I think that this is where great benefit could be had by the use of 3rd party roof consultants who get paid by the insurer a % of the project or flat fee... the consultant draws up the initial scope which is what the roofer uses to quote the work and the insurer uses to come to their numbers. Any supplements would then need to be signed off by the consultant for approval and they also determine whether it is the insurer or the homeowners responsibility and the insurer/homeowner are bound by the deal.

Most of the work our company does is consultant based and it is rare that we have a financial dispute with the customer because the roof consultant has already approved the change work order.


----------



## LCG (May 30, 2011)

My two cents for what it's worth.

If we run into additional work we inform the homeowner of said work and cost to replace. Call the insurance company and inform them of the price. The customer is made award that whatever the insurance does not cover they will be liable for.

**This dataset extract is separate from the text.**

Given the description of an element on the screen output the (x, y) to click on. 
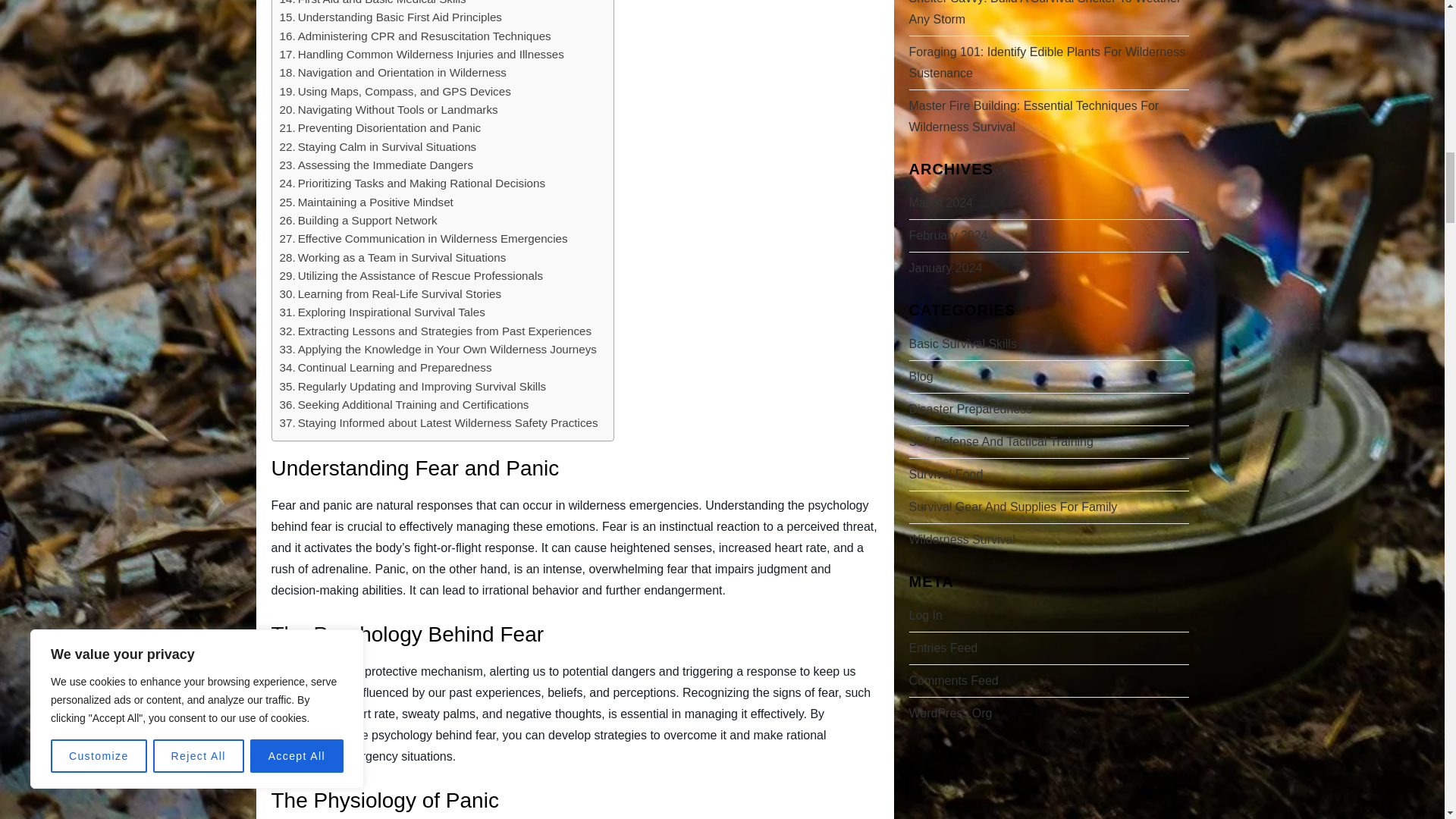
Administering CPR and Resuscitation Techniques (414, 36)
Understanding Basic First Aid Principles (389, 17)
First Aid and Basic Medical Skills (372, 4)
Handling Common Wilderness Injuries and Illnesses (421, 54)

I refuse to play this (unethical) game!

I know the majority of the adjusters in our area and they are pretty good about keeping up with the roofing contractors pricing. We are not in the boat of keeping up with their pricing. Thats what happens when you actually meet with your compitition and agree to not get hosed as a group and stand up to these guys.

Man this stuff chap's my arse. 

Sorry I didn't answer you question but in a way I think I did. Make the HO sign the origional contract and any additional work agreements. Whaver the insurance doesn't cover the HO does. PERIOD.

I cannot for the life of me figure out why contractors have two different sets of morals. If the HO calls without insurance we charge our full amount. When the HO calls with insurance we charge less and fight for every penny? WTF. Not in my world!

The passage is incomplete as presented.